::: Text passage :::
Crawley’s MP has had confirmation from the Government that animal protection standards are to be enhanced in law through the mandatory introduction of CCTV in slaughterhouses.
MP Henry Smith has been a consistent advocate for the introduction of CCTV in slaughterhouses, including during a House of Commons debate he secured and led on February 3, 2015.
Additionally, as co-chairman of the All-Party Parliamentary Group for Animal Welfare I’ll continue to pursue this issue and others.MP Henry Smith
He said: “It’s right that the Government are using our EU exit to protect and improve animal welfare standards. This measure will confirm the UK’s place as a world leader.
“I was pleased to lead the campaign in parliament on CCTV in slaughterhouses to better scrutinise animal welfare standards and welcomed this pledge being included in 2017’s Conservative party manifesto, now to become law.
:::
Work item
Decide whether each statement agrees with the article on CCTV in slaughterhouses, answering yes or no and quoting the words of the article that settle it. 1. Henry Smith led a House of Commons debate on February 3, 2015. 2. The CCTV pledge appeared in a 2016 Labour party manifesto. 3. CCTV in slaughterhouses is to be introduced on a voluntary basis. Rely only on the article on CCTV in slaughterhouses.
::: Material shown :::
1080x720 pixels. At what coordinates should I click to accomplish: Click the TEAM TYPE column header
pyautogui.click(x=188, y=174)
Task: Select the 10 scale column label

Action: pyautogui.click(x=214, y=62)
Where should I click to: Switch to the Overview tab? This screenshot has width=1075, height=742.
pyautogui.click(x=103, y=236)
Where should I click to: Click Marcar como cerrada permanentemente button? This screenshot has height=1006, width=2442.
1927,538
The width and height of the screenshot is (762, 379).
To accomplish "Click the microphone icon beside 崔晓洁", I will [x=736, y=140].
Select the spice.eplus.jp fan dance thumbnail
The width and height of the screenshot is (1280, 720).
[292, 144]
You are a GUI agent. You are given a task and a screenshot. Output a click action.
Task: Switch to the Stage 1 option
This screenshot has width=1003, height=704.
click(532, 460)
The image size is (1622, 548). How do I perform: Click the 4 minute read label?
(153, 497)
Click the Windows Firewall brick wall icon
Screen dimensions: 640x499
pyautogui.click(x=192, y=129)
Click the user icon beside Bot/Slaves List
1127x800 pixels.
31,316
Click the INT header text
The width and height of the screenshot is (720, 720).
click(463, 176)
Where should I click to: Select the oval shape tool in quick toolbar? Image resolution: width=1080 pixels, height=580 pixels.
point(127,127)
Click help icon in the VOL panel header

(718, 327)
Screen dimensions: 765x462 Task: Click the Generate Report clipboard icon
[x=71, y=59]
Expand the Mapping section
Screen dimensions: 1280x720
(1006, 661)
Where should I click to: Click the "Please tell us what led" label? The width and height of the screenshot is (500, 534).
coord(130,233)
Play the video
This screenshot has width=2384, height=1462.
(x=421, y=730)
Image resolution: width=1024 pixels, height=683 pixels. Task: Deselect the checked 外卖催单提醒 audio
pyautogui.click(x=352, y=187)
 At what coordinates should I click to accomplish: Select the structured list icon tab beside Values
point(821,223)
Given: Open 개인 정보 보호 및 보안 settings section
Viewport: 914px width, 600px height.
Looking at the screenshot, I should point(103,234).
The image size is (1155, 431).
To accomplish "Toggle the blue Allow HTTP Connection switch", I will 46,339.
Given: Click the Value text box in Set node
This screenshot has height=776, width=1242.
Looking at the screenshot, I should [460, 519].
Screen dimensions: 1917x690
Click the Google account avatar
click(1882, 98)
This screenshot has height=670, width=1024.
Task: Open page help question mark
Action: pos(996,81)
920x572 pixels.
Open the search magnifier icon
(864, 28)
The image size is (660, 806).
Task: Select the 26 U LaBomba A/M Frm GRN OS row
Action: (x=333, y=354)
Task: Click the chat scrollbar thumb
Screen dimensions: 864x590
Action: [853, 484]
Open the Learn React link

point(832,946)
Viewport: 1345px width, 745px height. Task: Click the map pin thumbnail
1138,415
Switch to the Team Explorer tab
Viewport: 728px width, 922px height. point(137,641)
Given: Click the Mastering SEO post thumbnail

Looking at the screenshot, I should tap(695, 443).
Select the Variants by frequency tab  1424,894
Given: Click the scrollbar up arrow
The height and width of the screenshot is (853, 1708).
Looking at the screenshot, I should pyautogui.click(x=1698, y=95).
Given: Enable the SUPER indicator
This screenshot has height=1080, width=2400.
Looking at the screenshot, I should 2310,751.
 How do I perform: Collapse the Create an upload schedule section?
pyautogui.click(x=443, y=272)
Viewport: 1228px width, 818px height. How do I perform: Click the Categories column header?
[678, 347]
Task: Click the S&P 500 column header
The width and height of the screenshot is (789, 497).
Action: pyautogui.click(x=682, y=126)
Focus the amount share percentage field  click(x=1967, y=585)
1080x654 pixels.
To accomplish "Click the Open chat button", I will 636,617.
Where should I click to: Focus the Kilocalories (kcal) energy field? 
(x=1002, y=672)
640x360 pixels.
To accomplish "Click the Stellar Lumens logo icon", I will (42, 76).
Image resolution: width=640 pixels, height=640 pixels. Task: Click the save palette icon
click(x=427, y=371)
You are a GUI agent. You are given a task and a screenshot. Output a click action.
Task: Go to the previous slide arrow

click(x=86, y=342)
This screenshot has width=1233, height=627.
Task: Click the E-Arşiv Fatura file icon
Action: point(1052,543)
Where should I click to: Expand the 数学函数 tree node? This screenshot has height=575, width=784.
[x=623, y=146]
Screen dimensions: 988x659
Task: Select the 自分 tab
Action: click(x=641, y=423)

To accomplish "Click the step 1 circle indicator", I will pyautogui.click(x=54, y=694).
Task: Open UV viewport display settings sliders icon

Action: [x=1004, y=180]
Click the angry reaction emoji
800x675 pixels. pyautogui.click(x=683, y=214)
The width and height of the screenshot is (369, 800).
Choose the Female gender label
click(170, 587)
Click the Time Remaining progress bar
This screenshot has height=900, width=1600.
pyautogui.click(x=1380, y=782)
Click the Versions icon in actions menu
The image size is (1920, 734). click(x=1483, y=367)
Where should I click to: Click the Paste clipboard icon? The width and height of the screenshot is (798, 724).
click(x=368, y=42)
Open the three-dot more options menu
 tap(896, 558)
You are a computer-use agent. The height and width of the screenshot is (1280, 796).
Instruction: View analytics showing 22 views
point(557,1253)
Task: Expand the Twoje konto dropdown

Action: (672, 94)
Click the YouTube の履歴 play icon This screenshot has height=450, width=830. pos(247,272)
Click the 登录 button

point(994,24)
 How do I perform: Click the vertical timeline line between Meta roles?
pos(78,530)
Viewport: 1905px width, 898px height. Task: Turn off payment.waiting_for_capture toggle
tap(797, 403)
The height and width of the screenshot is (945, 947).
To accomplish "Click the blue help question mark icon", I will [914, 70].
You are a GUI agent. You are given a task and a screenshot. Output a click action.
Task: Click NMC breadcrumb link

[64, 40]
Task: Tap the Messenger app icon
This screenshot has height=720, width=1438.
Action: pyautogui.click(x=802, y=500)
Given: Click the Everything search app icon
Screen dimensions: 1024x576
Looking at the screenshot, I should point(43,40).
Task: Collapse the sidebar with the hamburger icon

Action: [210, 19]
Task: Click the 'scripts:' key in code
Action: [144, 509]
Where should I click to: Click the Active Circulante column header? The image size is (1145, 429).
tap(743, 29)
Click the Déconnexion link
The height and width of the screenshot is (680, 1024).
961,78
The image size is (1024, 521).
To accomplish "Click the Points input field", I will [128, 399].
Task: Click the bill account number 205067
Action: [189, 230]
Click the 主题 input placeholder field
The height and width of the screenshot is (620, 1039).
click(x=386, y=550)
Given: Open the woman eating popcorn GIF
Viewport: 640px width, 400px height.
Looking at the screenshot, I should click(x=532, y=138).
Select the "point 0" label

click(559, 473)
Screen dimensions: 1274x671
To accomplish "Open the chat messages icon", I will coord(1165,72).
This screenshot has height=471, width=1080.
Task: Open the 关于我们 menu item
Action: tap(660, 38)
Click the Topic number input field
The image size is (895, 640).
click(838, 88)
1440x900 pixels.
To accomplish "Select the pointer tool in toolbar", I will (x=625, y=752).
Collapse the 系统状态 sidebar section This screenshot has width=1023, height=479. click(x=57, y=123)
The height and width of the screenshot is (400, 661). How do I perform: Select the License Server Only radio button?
:::
Your response
1. Yes: "a House of Commons debate he secured and led on February 3, 2015"
2. No: "2017’s Conservative party manifesto"
3. No: "the mandatory introduction of CCTV in slaughterhouses"